En France, dès le 1er janvier 2023, tous les jeunes âgés de 18 à 25 ans pourront obtenir des préservatifs masculins gratuitement en pharmacie. Cette gratuité va également être étendue aux mineurs. La Principauté va-t-elle suivre cette mesure ?
« C’est une petite révolution de prévention ». C’est en ces termes que le président français Emmanuel Macron a annoncé que les préservatifs seront gratuits pour tous les jeunes âgés de 18 à 25 ans en pharmacie dès le 1er janvier 2023. Interpellé sur le fait que les jeunes mineurs avaient également des rapports sexuels, le chef d’État français a indiqué dans la foulée que les moins de 18 ans en bénéficieraient aussi. Qu’en est-il à Monaco ? C’est la présidente de la commission des droits de la femme et de la famille, Nathalie Amorrati-Blanc, qui a posé la question lors des récentes séances budgétaires. Réponse du gouvernement : « C’est effectivement un sujet d’importance. Je veux bien m’attarder à regarder ce sujet en consultant les différents services compétents et je reviendrai vers vous avec une réponse adaptée », a indiqué Christophe Robino, conseiller-ministre aux affaires sociales et à la santé.

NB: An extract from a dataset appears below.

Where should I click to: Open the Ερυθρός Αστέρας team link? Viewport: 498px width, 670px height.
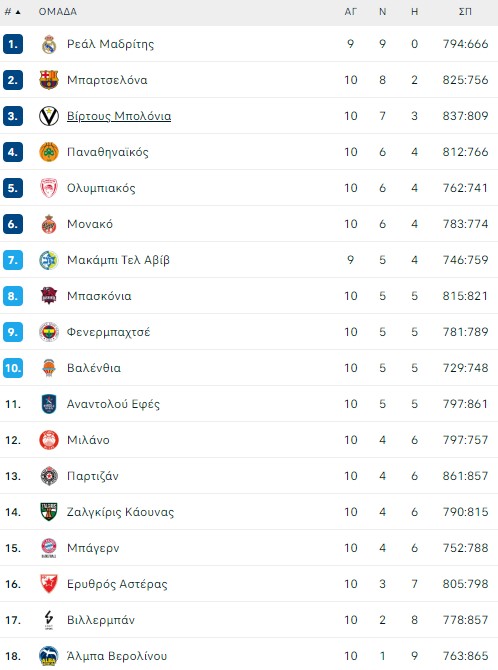click(117, 584)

Un plan santé sexuelle à Monaco ?
Les élus du Conseil national l’ont à nouveau rappelé en séance budgétaire. Ils attendent que les autorités monégasques mettent également rapidement en place à Monaco « une stratégie de santé sexuelle » en particulier destinée aux jeunes. Objectif : « leur assurer un accès plein et entier à l’information, une écoute, et un accueil » sur ces questions liées à l’intimité et à la vie privée. Le gouvernement, par la voix du ministre d’État, Pierre Dartout, a rappelé que ce plan prévu initialement en 2022, a dû être reporté pour donner la priorité à la mise en œuvre du plan santé mentale. L’Exécutif a toutefois rappelé que l’éducation sexuelle est déjà assurée à Monaco par l’éducation nationale ou encore des associations partenaires comme la Croix-Rouge monégasque, Action Innocence, ou bien Fight Aids Monaco. « Les professeurs de Sciences de la Vie et de la Terre abordent également ces sujets en classe. Ils sont soutenus par les infirmiers et psychologues scolaires, qui sont des interlocuteurs privilégiés pour les élèves souhaitant partager leurs questionnements, leurs difficultés, voire leur mal-être, sur ces sujets », a rajouté Pierre Dartout.